Harehope Quarry

Harehope Quarry

Harehope Quarry has a rich industrial history as a working limestone quarry, but since quarrying ceased wildlife has returned and its important biodiversity and geodiversity is now enjoyed by visitors to the site. 


Limestone has been quarried at Harehope for more than 900 years.  Quarrying on a small-scale has taken place here since the 12th century. However, larger scale quarrying did not begin until 1901 and had stopped by 1931.  The quarry re-opened again in 1954 and continued until 1987. The quarry was used more recently as a tarmac coating plant with limestone being brought in from other quarries in Weardale. The Frosterley Marble, a fossil-rich bed of limestone, was quarried for its ornamental value and can be seen in the Chapel of the Nine Altars in Durham Cathedral as well as in other churches and buildings in Weardale and further afield.
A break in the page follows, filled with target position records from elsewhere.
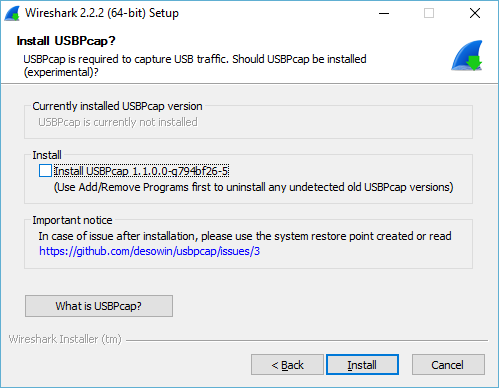Click the Wireshark fin icon in title bar
Screen dimensions: 499x388
pos(12,13)
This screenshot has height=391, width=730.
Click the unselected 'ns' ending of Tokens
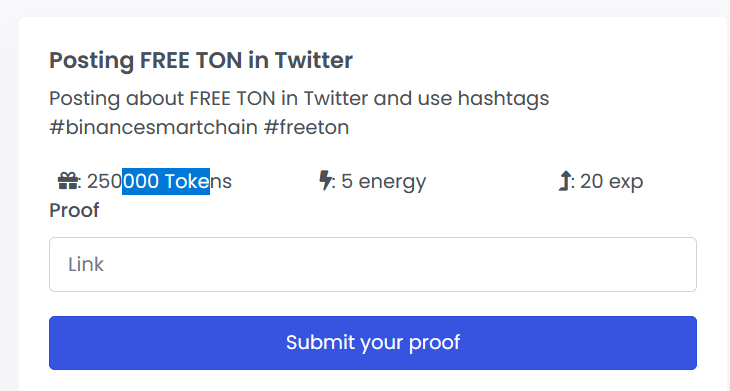221,181
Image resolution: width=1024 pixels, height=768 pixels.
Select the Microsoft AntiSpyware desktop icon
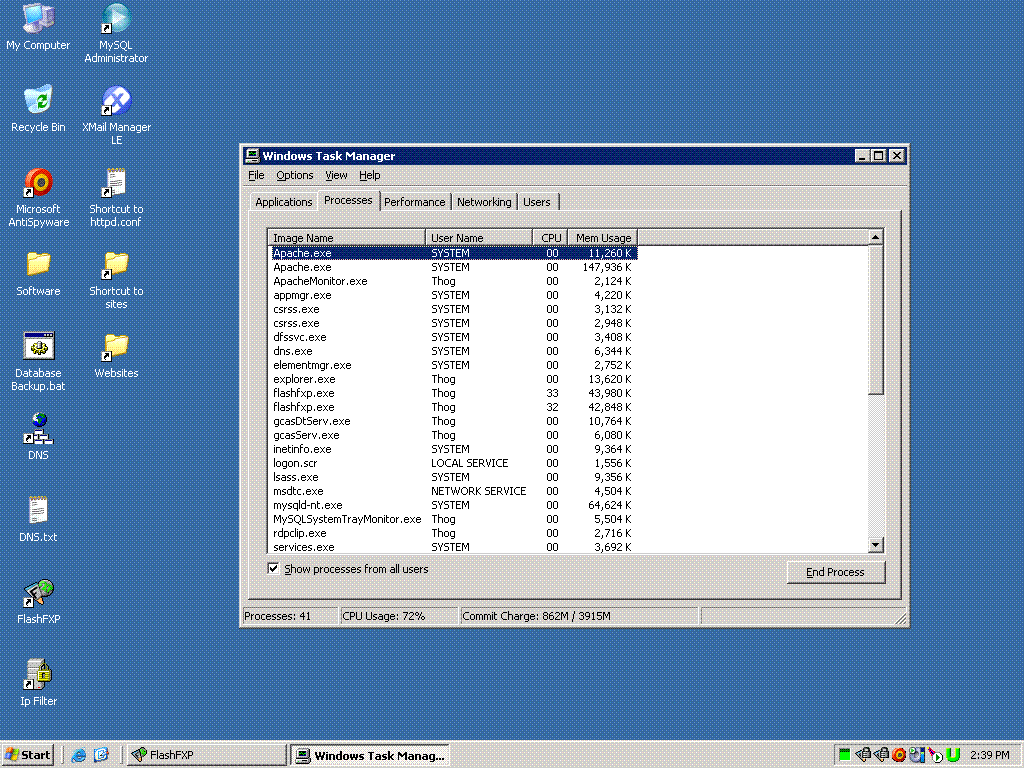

The rocks in Harehope Quarry were formed in the Carboniferous Period of Earth history, around 350 to 300 million years ago. The quarry has exposures of limestone, shale, sandstone and coal, formed during that time.  In Carboniferous times the land that became Britain lay astride the equator and was periodically covered by tropical seas, huge river deltas and rainforests. 
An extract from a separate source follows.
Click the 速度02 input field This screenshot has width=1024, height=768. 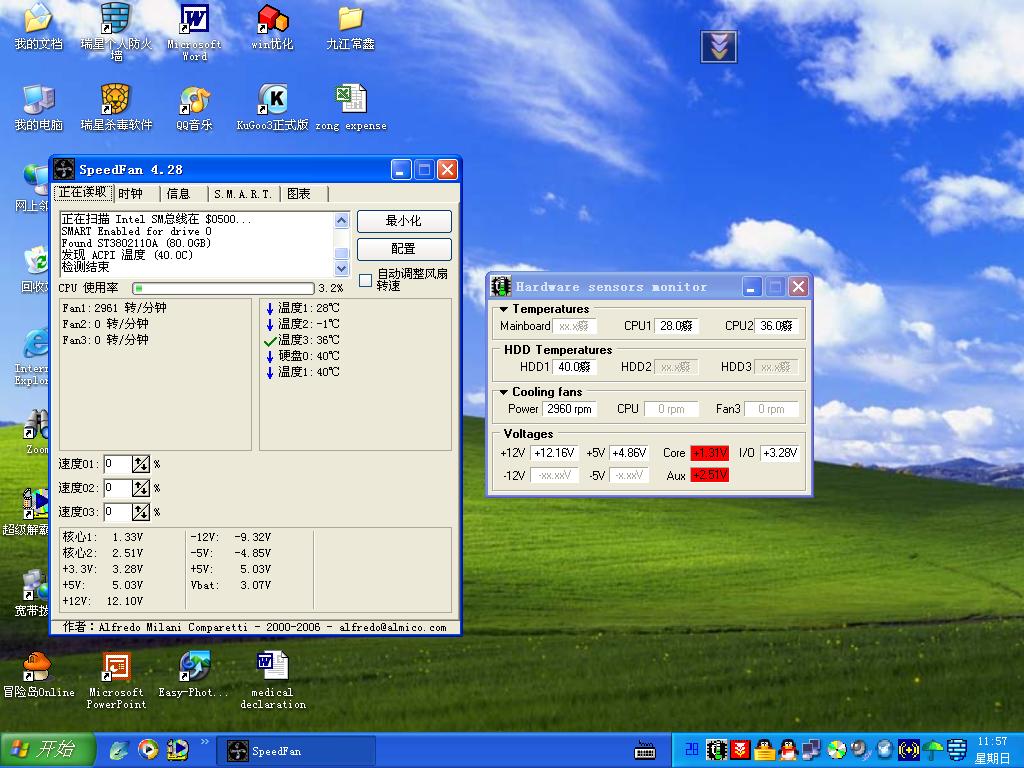click(x=117, y=488)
The tropical seas of the Carboniferous Period were full of life such as corals, sponges, crinoids and brachiopods. When these creatures died their remains accumulated on the sea floor and eventually were compressed and cemented to become the limestone seen in the quarry today. Large rivers drained into these seas from the north and washed in mud and sand forming vast deltas. The layers of sand and mud settled on the sea floor and were compressed and cemented into shale and sandstone. Layers of sandstone and shale can be seen above the limestone. The deltas built up above sea level into vast swampy areas and the relics of these are seen in the coal seams of the area. A very narrow coal seam is just visible in the top layers of the quarry face.

The repetition of limestone, shale, sandstone and coal is seen across the North Pennines and is the result of changing sea levels. When sea levels were low deltas built up and lush swamp vegetation grew. When sea levels were high the forests were drowned and the tropical sea returned.  This pattern repeated itself many times, resulting in the repeating layers of rock known as 'cyclothems'. A complete cyclothem is exposed in the face of Harehope Quarry.
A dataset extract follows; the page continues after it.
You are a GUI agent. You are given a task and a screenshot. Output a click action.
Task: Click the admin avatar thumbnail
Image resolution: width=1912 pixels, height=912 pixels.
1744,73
Harehope Quarry is best known, however, for its exposures of Frosterley Marble. Frosterley Marble is a fossil-rich limestone that is found near the top of the Great Limestone and is exposed and polished by the riverbed at the western end of the quarry.  The fossils in the limestone are predominantly a solitary coral, Dibunophyllum bipartitum. When polished the white fossils contrast with the black of the limestone. It has been widely used as a decorative stone in local churches and private houses and more recently in a number of local sculptures. The pillars in the Chapel of the Nine Altars at Durham Cathedral are made from Frosterley Marble, thought to have come from Harehope Quarry.

Harehope Quarry also has a small cave system called Jacob's Pot. This has formed as a result of the limestone being slightly soluble in rainwater. When rain or river water seeps down cracks in the limestone it gradually dissolves the rock. The cracks become larger over time and streams can sink into the cracks and flow underground. This creates underground tunnels and caves.  Jacob's Pot is a small cave system that is now blocked in places as a result of quarrying.


Harehope Quarry has been left to recolonise naturally since the late 1980s and has many areas of wildlife interest. It has been designated a Local Wildlife Site for its wetlands, wet woodland and limestone grassland. The North Pennines National Landscape also designated Harehope Quarry as a Special Invertebrate Site.

The Bollihope Burn flows through the centre of the quarry and has been important to the recolonisation of the site. Salmon and sea trout spawn in the river and otter regularly use the river corridor, their footprints often seen on the sandy banksides. Local fishermen have also reported seeing water vole, but this has not been confirmed. 

The Quarry Pond and other ponds also provide important wetland habitats and attract wildfowl such as mallard, moorhen, tufted duck, little grebe, goosander and heron. Kingfisher and dipper are also year-round residents. Sand martin and swallows can be seen feeding over the ponds during the summer months.

The grasslands around the quarry are important for nesting waders during the summer, primarily lapwing and oystercatcher. Red shank, common sandpiper and little ring plover visit the quarry to feed. The quarry faces in contrast provide nesting sites for little owl and kestrel. 

The limestone grassland is unimproved and has a wide range of wildflowers. These include twayblade, bee orchid, northern marsh orchid, lady’s mantle and bird’s foot trefoil to name a few. These grasslands are managed to benefit the wildflowers. The limestone gravel areas of the quarry are covered with a carpet of thyme, stonecrop, eyebright and barren strawberry.  The alder carr and goat willow scrub provide contrasting habitats.